* START Data records *

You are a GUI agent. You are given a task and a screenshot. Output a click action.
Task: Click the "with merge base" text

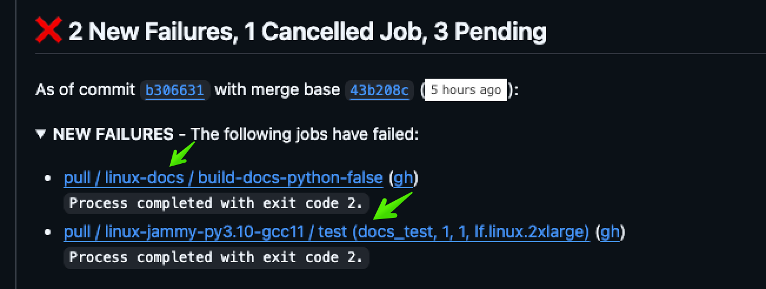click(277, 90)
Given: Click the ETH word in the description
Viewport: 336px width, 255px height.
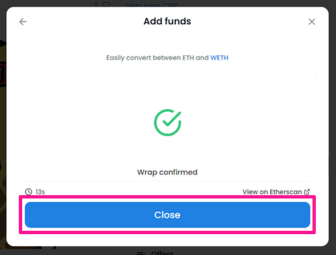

* END Data records *

# What the exercise asks:
Please repeat the listing above, substituting "caption" for "description" and leaving everything else unchanged. Omit the pictures.

# Finished task:
You are a GUI agent. You are given a task and a screenshot. Output a click action.
Task: Click the "with merge base" text

click(277, 90)
Given: Click the ETH word in the caption
Viewport: 336px width, 255px height.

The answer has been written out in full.